[Source records]
···

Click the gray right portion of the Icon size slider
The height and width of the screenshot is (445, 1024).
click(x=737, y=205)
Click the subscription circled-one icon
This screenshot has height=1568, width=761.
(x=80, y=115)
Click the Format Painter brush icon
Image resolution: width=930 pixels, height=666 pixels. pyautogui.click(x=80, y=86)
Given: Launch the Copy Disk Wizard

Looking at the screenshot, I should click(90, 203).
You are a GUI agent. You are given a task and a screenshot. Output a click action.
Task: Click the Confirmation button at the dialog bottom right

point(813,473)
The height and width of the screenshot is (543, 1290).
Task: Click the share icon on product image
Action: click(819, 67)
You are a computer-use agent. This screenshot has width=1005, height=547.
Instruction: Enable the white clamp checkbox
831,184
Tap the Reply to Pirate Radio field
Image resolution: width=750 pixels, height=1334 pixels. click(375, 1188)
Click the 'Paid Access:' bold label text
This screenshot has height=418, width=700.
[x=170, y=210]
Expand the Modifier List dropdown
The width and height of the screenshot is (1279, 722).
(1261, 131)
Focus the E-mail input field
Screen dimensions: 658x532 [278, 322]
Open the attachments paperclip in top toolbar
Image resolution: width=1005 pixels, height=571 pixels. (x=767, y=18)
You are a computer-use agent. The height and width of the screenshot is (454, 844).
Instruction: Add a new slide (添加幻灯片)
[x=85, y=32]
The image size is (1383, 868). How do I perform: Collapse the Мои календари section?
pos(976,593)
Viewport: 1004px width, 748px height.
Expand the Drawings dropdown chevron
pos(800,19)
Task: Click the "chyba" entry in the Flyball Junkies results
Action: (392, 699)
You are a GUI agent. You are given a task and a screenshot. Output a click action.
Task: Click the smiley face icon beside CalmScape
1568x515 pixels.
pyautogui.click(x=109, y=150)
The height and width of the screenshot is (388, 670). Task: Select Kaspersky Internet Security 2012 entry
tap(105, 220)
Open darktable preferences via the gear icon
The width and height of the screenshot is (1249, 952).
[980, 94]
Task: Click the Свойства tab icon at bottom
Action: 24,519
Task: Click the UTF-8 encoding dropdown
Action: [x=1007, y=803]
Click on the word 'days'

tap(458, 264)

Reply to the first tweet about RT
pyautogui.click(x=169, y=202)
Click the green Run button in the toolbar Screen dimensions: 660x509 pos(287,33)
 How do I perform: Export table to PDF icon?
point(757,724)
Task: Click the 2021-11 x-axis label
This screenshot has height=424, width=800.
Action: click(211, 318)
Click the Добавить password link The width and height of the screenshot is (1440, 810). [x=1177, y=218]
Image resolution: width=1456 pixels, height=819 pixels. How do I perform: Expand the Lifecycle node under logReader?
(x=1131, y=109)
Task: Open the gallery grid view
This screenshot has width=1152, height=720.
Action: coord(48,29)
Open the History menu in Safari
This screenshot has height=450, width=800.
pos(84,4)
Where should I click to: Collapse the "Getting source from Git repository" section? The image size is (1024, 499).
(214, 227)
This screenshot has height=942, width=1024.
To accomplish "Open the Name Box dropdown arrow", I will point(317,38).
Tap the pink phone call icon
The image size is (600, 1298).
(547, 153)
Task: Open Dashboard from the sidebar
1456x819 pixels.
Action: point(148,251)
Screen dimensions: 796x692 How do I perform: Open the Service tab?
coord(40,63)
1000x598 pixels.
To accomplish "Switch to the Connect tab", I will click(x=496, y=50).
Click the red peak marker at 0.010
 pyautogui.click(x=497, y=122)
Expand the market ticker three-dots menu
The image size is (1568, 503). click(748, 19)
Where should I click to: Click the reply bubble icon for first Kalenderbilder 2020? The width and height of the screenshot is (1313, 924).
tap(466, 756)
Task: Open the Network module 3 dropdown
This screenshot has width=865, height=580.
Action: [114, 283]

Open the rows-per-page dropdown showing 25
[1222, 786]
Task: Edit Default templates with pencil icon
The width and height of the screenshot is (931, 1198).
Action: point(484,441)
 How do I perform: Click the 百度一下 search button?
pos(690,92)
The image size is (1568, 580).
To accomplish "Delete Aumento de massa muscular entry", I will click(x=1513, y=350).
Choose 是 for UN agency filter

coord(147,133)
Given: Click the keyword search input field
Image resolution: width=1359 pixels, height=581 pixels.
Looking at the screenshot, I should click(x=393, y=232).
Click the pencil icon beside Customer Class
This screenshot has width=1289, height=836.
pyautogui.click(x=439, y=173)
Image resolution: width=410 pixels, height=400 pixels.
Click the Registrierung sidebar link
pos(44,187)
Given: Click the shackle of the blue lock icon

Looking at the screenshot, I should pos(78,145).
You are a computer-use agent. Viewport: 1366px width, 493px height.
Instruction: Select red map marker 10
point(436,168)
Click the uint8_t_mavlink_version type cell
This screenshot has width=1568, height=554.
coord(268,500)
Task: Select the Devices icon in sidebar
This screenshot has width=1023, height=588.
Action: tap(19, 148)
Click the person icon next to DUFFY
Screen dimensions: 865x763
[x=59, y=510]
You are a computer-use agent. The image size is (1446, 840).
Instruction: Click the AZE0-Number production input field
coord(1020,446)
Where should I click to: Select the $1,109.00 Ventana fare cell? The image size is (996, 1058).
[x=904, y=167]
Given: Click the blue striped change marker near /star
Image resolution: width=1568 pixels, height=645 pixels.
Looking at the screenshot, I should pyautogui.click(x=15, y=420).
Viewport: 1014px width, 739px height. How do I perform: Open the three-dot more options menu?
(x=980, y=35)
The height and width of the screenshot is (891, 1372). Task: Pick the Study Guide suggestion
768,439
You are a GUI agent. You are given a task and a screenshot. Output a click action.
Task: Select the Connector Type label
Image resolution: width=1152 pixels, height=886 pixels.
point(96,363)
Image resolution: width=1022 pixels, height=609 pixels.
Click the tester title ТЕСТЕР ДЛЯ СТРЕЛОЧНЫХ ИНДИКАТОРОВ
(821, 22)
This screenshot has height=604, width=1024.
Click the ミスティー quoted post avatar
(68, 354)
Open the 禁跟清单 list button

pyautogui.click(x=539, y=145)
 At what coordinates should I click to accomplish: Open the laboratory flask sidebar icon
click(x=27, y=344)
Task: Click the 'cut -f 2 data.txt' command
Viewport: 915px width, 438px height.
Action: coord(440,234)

···

▶ [EXERCISE]: Copy the items word for word, from the very first line down through the line containing "Action: (392, 699)", including that line.

▶ [TASK ANSWER]:
Click the gray right portion of the Icon size slider
The height and width of the screenshot is (445, 1024).
click(x=737, y=205)
Click the subscription circled-one icon
This screenshot has height=1568, width=761.
(x=80, y=115)
Click the Format Painter brush icon
Image resolution: width=930 pixels, height=666 pixels. pyautogui.click(x=80, y=86)
Given: Launch the Copy Disk Wizard

Looking at the screenshot, I should click(90, 203).
You are a GUI agent. You are given a task and a screenshot. Output a click action.
Task: Click the Confirmation button at the dialog bottom right

point(813,473)
The height and width of the screenshot is (543, 1290).
Task: Click the share icon on product image
Action: click(819, 67)
You are a computer-use agent. This screenshot has width=1005, height=547.
Instruction: Enable the white clamp checkbox
831,184
Tap the Reply to Pirate Radio field
Image resolution: width=750 pixels, height=1334 pixels. click(375, 1188)
Click the 'Paid Access:' bold label text
This screenshot has height=418, width=700.
[x=170, y=210]
Expand the Modifier List dropdown
The width and height of the screenshot is (1279, 722).
(1261, 131)
Focus the E-mail input field
Screen dimensions: 658x532 [278, 322]
Open the attachments paperclip in top toolbar
Image resolution: width=1005 pixels, height=571 pixels. (x=767, y=18)
You are a computer-use agent. The height and width of the screenshot is (454, 844).
Instruction: Add a new slide (添加幻灯片)
[x=85, y=32]
The image size is (1383, 868). How do I perform: Collapse the Мои календари section?
pos(976,593)
Viewport: 1004px width, 748px height.
Expand the Drawings dropdown chevron
pos(800,19)
Task: Click the "chyba" entry in the Flyball Junkies results
Action: (392, 699)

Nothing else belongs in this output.